En la industria bancaria y financiera es vital reforzar las estrategias de digitalización para enfrentar nuevos retos.

 Por Fabián Ruiz, Director de Arquitectura para Banca en SAP México

La transformación digital requiere dejar atrás una visión análoga y desconectada de gran parte de los procesos dentro y fuera de una empresa. De esto se habla en todas las industrias, y la banca no es la excepción.

Sin embargo, enviar el mensaje correcto de cómo se puede implementar ha sido complicado, tanto que muchos actores del sector bancario no visualizan cómo aprovechar la tecnología sin ser tan disruptivos en su negocio.

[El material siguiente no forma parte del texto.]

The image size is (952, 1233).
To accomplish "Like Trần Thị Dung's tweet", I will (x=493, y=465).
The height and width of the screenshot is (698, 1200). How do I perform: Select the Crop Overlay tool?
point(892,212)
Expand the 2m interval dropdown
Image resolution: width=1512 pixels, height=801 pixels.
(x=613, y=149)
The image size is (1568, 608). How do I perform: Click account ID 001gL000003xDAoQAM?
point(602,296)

Ante un panorama de competencia entre bancos, startups, fintechs, ofertas e ideas digitales, hay puntos de vista encontrados que causan incertidumbre y dan la idea errónea a los bancos que deben cambiar toda su robusta infraestructura y arquitectura, lo que representa un gran costo de dinero y tiempo provocando que los tomadores de decisiones se paralicen o sólo se aventuren con soluciones temporales y de poco impacto.

El gran reto en la industria bancaria y financiera es reforzar las estrategias alrededor de la digitalización para dar la certeza de que el camino que se sigue es el correcto.

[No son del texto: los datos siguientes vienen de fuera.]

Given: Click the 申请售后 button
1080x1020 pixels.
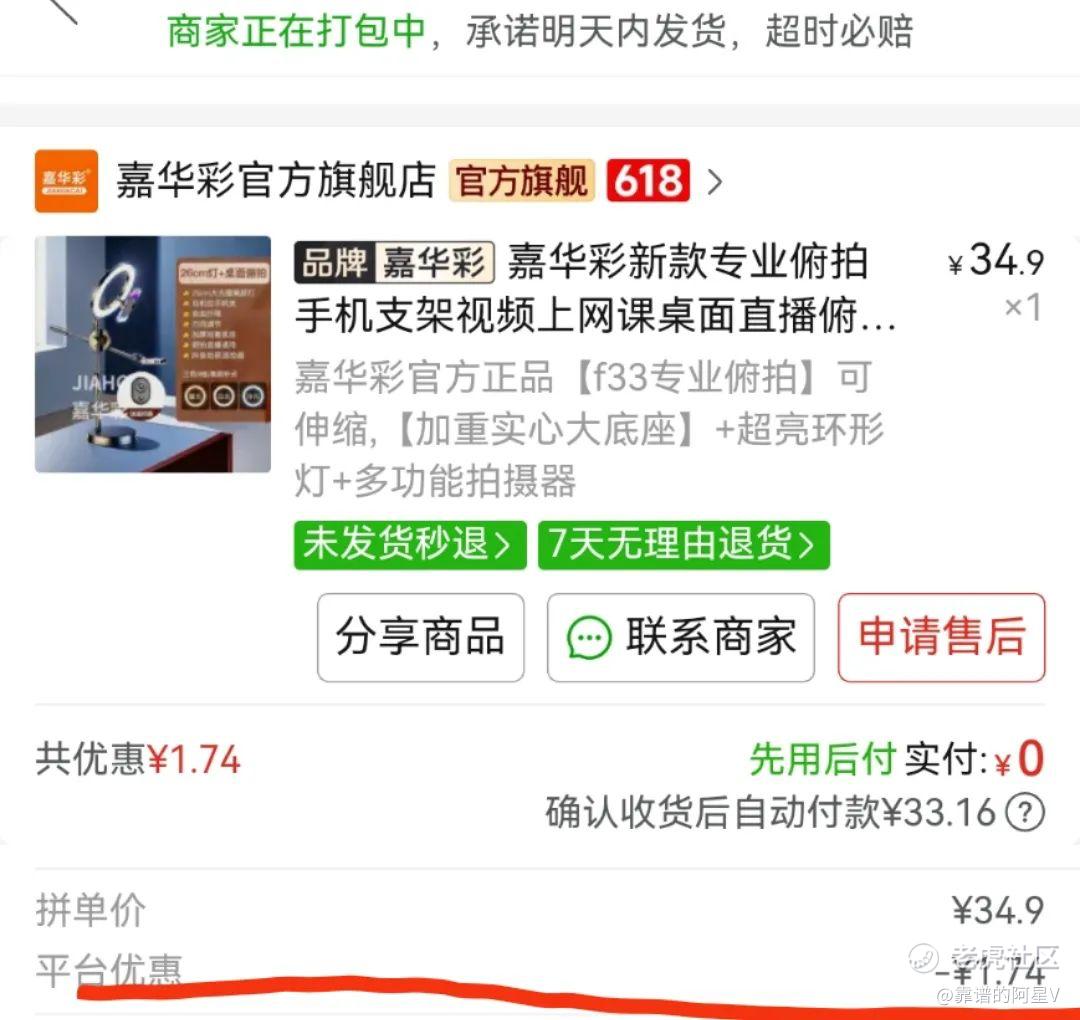Looking at the screenshot, I should 942,637.
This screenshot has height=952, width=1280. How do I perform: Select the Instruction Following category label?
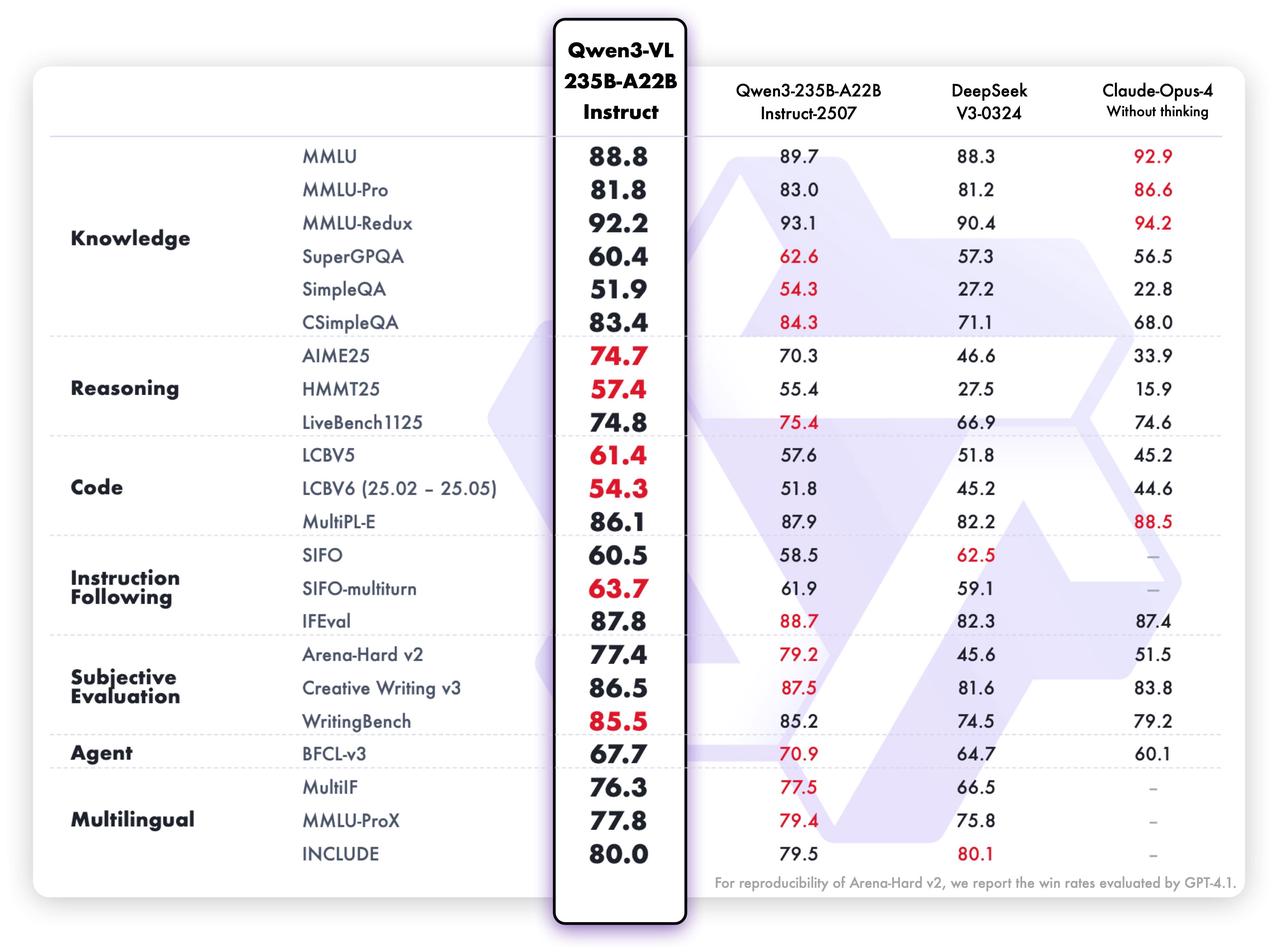[125, 588]
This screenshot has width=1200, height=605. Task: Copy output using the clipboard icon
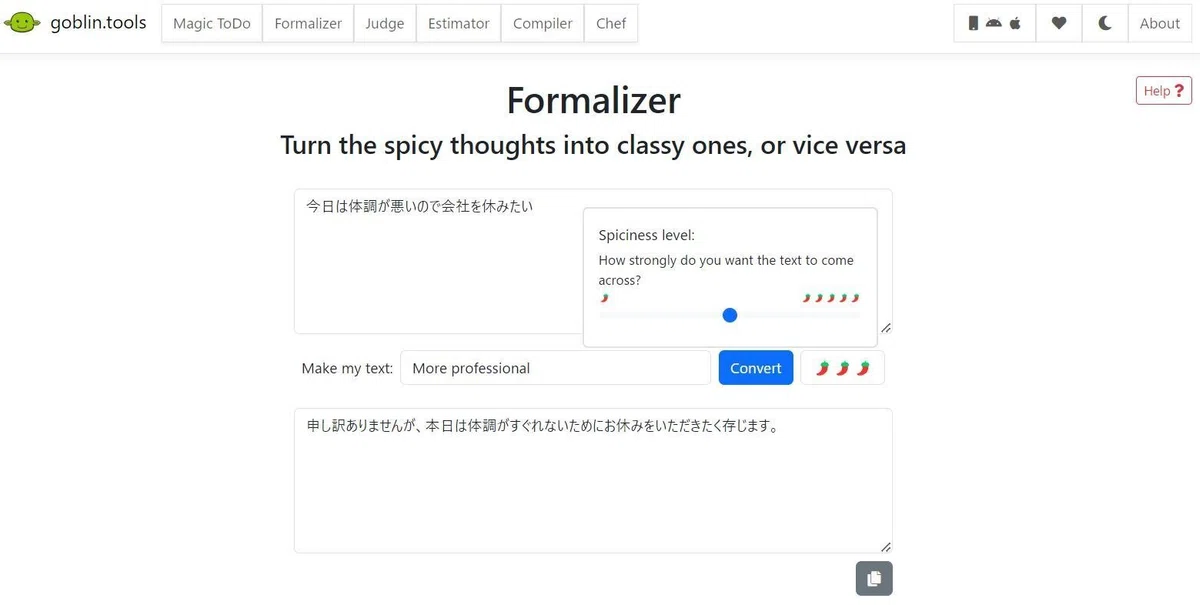pos(874,578)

Esto se logra gracias al trabajo de un equipo dedicado a identificar oportunidades innovadoras para el cliente, pero también con un acercamiento distinto al tema.

Los aliados de las instituciones hacia la digitalización deben saber abordar el tema desde el punto de vista del negocio y sus prioridades.

La pregunta no es cuánto cuesta hacerlo, sino cuánto costará que no se haga.

Cada institución tiene una posición, crecimiento, tamaño y prioridades diferentes, por lo que es difícil encontrar para cada una el precio que pagan por no hacer nada sin tener el contexto completo de su situación actual: para unas puede ser de varios millones, es decir, apenas 5% de su ganancia anual pero esa misma cantidad puede representar 50% de la de una institución más pequeña.

Lo que no está en duda es que en las empresas de hoy la transformación digital ya no es una opción, sino algo que se debe hacer para enfrentar los retos que vienen.

Pero, ¿realmente se debe tirar todo y empezar de nuevo? La respuesta se ha dado en varios foros en los que han concluido que no se trata de arrancar de cero.

En este sentido, Mckinsey & Company publicó el año pasado un artículo que hablaba de la arquitectura a dos velocidades: podrías conservar tu modelo tal como está hoy, pero tener una arquitectura en paralelo o por encima de ella para hacer la transformación de forma paulatina.

Esta estrategia ayuda a mitigar el riesgo y crear estrategias que sean convenientes para las necesidades de los bancos.

Aplicar cualquiera de estas metodologías ayuda a las instituciones a transitar hacia una nueva manera de trabajar y procesar información, sin descartar toda su arquitectura.

Es, además, una forma más estable de trabajar, permite innovar en soluciones para el usuarios así como reaccionar de manera dinámica y en tiempo real para proveer ofertas personalizadas a los clientes.

Este proceso no es tan invasivo como pudiera parecer y el costo por implementarlo es mínimo, en comparación de lo que cuesta quedarse atrás.

SAP ofrece asesoría y guía de la mano de expertos en temas del mercado y en ingeniería de valor que buscan los casos de negocios que sustenten lo que se puede ofrecer.

Los ingenieros se encargan de viabilizar el proyecto; los arquitectos verán lo relacionado a la estructura bancaria y planearán una estrategia adecuada para cada necesidad encontrando las soluciones e interfaces en un ecosistema digital efectivo y amigable para la transición de la institución bancaria hacia lo digital.